[Records excerpted from a collection]
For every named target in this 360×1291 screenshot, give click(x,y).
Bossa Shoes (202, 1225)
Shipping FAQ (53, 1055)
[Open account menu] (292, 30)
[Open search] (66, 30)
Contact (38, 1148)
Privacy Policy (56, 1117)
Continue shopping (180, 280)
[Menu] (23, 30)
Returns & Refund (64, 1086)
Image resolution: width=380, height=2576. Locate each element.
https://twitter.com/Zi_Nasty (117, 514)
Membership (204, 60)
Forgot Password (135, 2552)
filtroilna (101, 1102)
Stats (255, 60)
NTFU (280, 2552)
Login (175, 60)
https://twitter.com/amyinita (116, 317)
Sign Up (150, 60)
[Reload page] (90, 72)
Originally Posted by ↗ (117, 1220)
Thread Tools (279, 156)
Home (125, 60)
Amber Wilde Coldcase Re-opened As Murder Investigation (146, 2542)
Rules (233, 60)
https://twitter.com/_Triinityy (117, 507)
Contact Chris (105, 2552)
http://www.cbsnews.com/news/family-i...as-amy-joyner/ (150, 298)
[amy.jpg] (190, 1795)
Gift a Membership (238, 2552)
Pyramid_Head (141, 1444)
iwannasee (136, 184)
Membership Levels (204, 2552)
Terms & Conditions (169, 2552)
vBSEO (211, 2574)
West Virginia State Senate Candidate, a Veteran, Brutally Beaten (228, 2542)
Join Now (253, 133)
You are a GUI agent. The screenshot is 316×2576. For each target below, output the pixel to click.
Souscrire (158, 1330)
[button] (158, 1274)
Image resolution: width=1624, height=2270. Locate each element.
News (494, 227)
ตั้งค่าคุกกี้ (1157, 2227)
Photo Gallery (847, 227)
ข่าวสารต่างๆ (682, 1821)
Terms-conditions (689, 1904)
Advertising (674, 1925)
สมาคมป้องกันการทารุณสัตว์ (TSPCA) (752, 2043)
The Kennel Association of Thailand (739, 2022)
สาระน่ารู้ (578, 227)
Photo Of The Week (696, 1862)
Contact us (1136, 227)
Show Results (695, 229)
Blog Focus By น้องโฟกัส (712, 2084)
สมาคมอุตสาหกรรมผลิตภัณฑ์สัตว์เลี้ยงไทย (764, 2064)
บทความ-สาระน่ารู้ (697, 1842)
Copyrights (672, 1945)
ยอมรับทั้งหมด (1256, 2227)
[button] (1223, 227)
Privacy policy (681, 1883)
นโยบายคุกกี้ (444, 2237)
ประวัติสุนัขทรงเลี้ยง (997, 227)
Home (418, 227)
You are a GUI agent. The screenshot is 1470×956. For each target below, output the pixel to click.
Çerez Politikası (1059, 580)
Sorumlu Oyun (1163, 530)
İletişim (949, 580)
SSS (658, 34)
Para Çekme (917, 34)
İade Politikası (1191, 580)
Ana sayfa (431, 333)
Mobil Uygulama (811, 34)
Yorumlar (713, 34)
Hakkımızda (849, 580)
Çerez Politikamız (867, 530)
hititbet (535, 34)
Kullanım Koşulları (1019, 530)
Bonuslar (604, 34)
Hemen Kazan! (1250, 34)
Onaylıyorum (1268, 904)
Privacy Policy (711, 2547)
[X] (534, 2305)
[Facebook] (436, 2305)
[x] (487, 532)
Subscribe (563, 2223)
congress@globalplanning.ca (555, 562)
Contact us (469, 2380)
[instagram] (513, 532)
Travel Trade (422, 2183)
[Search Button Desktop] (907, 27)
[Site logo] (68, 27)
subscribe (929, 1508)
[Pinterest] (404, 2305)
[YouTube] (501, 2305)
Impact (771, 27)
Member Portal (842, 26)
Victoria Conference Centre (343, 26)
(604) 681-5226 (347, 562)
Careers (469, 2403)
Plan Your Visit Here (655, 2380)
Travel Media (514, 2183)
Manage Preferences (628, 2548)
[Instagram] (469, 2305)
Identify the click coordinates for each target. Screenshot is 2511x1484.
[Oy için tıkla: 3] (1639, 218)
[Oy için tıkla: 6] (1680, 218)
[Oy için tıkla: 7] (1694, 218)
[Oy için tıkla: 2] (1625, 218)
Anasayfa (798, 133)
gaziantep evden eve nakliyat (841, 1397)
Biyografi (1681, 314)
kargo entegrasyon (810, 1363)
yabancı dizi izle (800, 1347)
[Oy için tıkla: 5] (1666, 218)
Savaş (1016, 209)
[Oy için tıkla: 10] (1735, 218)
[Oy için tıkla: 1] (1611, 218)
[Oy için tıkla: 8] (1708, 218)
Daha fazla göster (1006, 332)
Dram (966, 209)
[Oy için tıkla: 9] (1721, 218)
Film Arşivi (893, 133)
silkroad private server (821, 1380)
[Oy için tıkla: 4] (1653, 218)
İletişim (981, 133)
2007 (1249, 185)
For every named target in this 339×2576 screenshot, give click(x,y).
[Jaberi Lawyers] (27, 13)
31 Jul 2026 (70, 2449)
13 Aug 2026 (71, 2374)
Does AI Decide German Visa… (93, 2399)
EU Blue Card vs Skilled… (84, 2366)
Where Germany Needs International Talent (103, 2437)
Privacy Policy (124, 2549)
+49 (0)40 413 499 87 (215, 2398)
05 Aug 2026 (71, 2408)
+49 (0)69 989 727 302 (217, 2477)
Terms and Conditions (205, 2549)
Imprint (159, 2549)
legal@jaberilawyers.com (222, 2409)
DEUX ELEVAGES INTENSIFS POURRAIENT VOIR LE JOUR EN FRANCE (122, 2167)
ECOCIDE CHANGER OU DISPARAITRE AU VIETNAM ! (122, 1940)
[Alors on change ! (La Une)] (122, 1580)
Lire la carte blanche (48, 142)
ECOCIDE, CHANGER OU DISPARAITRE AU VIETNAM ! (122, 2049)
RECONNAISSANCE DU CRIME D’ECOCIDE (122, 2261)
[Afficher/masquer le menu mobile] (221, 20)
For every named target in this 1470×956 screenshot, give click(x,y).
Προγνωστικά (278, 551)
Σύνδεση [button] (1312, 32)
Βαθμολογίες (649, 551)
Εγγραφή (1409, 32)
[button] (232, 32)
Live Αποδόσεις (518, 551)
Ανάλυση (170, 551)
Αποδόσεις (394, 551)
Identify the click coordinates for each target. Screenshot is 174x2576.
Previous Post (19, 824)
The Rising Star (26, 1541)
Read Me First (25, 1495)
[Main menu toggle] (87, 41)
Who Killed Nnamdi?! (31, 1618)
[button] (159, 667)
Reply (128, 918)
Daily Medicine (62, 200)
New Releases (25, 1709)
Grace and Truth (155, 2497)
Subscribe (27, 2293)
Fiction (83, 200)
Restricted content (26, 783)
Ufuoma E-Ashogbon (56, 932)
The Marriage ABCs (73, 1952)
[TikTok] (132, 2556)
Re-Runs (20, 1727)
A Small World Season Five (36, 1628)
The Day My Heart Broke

### [Exercise directions]
Look above and repeat, character for character, the lines from the first one to the line with "https://twitter.com/Zi_Nasty (117, 514)", counting both.

### [Task response]
For every named target in this 360×1291 screenshot, give click(x,y).
Bossa Shoes (202, 1225)
Shipping FAQ (53, 1055)
[Open account menu] (292, 30)
[Open search] (66, 30)
Contact (38, 1148)
Privacy Policy (56, 1117)
Continue shopping (180, 280)
[Menu] (23, 30)
Returns & Refund (64, 1086)
Image resolution: width=380, height=2576. Locate each element.
https://twitter.com/Zi_Nasty (117, 514)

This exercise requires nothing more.